◆ **SOURCE MATERIAL**:
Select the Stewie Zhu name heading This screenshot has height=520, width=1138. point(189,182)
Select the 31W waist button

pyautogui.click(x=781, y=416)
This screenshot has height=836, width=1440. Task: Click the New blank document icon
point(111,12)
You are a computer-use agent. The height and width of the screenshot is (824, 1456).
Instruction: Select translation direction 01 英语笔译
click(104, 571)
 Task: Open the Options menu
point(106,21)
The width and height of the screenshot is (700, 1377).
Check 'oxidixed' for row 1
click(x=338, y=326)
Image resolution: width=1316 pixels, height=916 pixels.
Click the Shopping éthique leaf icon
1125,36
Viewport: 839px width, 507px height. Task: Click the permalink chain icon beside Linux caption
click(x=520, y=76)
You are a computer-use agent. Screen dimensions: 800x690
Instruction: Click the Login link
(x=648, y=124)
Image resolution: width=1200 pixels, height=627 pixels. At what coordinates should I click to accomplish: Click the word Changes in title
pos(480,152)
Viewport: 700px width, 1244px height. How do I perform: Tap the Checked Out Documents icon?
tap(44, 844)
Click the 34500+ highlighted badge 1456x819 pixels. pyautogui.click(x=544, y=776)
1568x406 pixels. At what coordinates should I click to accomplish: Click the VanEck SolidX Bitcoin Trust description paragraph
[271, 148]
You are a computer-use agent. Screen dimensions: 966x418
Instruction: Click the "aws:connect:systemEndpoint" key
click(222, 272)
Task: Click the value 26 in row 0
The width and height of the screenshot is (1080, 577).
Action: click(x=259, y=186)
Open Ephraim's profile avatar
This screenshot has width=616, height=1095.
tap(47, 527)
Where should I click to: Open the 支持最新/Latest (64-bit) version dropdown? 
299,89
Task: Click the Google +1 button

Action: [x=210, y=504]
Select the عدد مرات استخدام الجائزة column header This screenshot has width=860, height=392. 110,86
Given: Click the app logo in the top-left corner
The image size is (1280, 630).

◆ **YOUR OBJECTIVE**: Quote all of the entries verbatim.

◆ **COMPLETED TASK**:
Select the Stewie Zhu name heading This screenshot has height=520, width=1138. point(189,182)
Select the 31W waist button

pyautogui.click(x=781, y=416)
This screenshot has height=836, width=1440. Task: Click the New blank document icon
point(111,12)
You are a computer-use agent. The height and width of the screenshot is (824, 1456).
Instruction: Select translation direction 01 英语笔译
click(104, 571)
 Task: Open the Options menu
point(106,21)
The width and height of the screenshot is (700, 1377).
Check 'oxidixed' for row 1
click(x=338, y=326)
Image resolution: width=1316 pixels, height=916 pixels.
Click the Shopping éthique leaf icon
1125,36
Viewport: 839px width, 507px height. Task: Click the permalink chain icon beside Linux caption
click(x=520, y=76)
You are a computer-use agent. Screen dimensions: 800x690
Instruction: Click the Login link
(x=648, y=124)
Image resolution: width=1200 pixels, height=627 pixels. At what coordinates should I click to accomplish: Click the word Changes in title
pos(480,152)
Viewport: 700px width, 1244px height. How do I perform: Tap the Checked Out Documents icon?
tap(44, 844)
Click the 34500+ highlighted badge 1456x819 pixels. pyautogui.click(x=544, y=776)
1568x406 pixels. At what coordinates should I click to accomplish: Click the VanEck SolidX Bitcoin Trust description paragraph
[271, 148]
You are a computer-use agent. Screen dimensions: 966x418
Instruction: Click the "aws:connect:systemEndpoint" key
click(222, 272)
Task: Click the value 26 in row 0
The width and height of the screenshot is (1080, 577).
Action: click(x=259, y=186)
Open Ephraim's profile avatar
This screenshot has width=616, height=1095.
tap(47, 527)
Where should I click to: Open the 支持最新/Latest (64-bit) version dropdown? 
299,89
Task: Click the Google +1 button

Action: [x=210, y=504]
Select the عدد مرات استخدام الجائزة column header This screenshot has width=860, height=392. 110,86
Given: Click the app logo in the top-left corner
The image size is (1280, 630).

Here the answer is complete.